Artista controcorrente, appassionato di letteratura e politica, tifoso della Sampdoria, grande cercatore di funghi, non risparmiò giudizi severi ai colleghi cantautori. “Paoli? Un cane, stonato, ululante, con i suoi “motivetti sepolcrali”, De André? ‘Preghiera di gennaio’, retorica, ‘Il pescatore’ “anarchismo omertoso”). “Polemico, dispettoso, un terribile bastian contrario”, si definirà, un artista “invendibile”, che sfugge all’omologazione ma che ha di certo lasciato un segno.
Bibliografia:
IL POETA (di Marianna Orsi, University of Hawaii)

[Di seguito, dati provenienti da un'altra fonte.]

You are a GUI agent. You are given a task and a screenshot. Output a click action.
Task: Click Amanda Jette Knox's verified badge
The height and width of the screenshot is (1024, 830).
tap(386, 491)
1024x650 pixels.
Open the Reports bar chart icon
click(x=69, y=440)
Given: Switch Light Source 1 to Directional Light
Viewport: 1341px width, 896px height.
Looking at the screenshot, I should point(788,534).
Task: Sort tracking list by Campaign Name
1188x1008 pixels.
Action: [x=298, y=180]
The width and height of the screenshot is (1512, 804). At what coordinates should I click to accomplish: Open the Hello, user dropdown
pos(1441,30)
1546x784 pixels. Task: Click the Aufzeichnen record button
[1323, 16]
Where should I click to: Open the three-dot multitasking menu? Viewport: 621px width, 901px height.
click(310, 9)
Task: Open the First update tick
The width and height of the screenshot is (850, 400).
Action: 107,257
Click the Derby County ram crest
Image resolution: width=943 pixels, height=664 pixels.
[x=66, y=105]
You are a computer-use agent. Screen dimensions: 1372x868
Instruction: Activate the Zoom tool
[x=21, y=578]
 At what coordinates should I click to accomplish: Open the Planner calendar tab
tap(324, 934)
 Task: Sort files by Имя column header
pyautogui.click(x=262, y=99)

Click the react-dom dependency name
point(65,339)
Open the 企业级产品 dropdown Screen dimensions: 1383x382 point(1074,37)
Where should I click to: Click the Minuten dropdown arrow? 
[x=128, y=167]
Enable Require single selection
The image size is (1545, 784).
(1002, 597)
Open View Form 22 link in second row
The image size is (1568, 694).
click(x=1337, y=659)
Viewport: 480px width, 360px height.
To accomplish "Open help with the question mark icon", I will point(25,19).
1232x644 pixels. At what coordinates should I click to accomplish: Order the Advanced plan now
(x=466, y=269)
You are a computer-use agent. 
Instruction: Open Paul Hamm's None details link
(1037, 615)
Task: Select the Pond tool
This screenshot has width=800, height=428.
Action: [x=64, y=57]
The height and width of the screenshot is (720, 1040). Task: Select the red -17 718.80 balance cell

“Fernanda Pivano definisce Bob Dylan “una specie di Omero del ventesimo secolo”, De André il miglior poeta che abbiamo avuto e i cantautori “poeti di oggi” (Pivano I miei amici cantautori, Mondadori, 2005). Furono gli stessi poeti a riconoscere il legame fra la loro opera e la nascente canzone d’autore. Salvatore Quasimodo autorizzò Domenico Modugno a mettere in musica due sue poesie […]. Pier Paolo Pasolini autorizzò Sergio Endrigo a utilizzare versi tratti da La meglio gioventù […] e collaborò con Modugno […]. Anche alcuni dei cantautori di prima generazione avvertirono lo stesso legame riconoscendo nel poeta una figura affine. Così, ad esempio, la canzone “Il poeta”, scritta da Bruno Lauzi nel 1963, considerata il manifesto della nascente “Scuola genovese” e definita dallo stesso autore la sua canzone preferita e quella che influenzò tutta la sua produzione successiva. Il poeta dei versi di Lauzi fa parte della stessa comunità alla quale appartiene l’io narrante, una società di amici che giocano a carte al bar e vanno a ballare in provincia parlando di donne e motori.
Questo poeta è figura affine, forse addirittura avvertita dal protagonista come suo alter ego. Nessuna parodia del poeta vate (che si trova invece in [“I poeti”] di Roberto Vecchioni e [“I poeti” di] Pierangelo Bertoli), nessun sarcasmo, nonostante l’apparente ironia delle rime volutamente prosaiche e anti-liriche donne e motori – gioie e dolori, campione – scopone. Musica e interpretazione esprimono tutta la malinconia della figura, oltre alle evidenti influenze dei paesaggi di Piero Chiara [si vedano, per esempio, le atmosfere, i personaggi e i passatempi descritti nel romanzo di Il piatto piange], con il quale Lauzi collaborava proprio nel periodo di composizione […]. La morte del poeta e la sua condizione di emarginato (“Ed infine una notte si uccise / Per la gran confusione mentale / Fu un peccato perché era speciale / Proprio come parlava di te”) richiamano l’idea della perdita del ruolo sociale del poeta nel mondo moderno, condizione già avvertita ai tempi di Gozzano e dei Crepuscolari, ed espressa anche da altri poeti contemporanei. Tali immagini amplificano il senso di smarrimento che sfocia in una totale perdita di valore della figura umana del poeta della cui morte a nessuno importa (“Ora dicono, fosse un poeta / che sapesse parlare d’amore / Cosa importa se in fondo uno muore / E non può più parlare di te”)”
Da Marianna Orsi, “Non so se sono stato mai un poeta e non mi importa niente di saperlo”. Cantautori e poeti secondo i cantautori, in AA. VV. Musica pop e testi in Italia dal 1960 a oggi, a cura di A. Ciccarelli, M. Migliozzi, M. Orsi, Ravenna, Longo, 2015, pp. 131-151.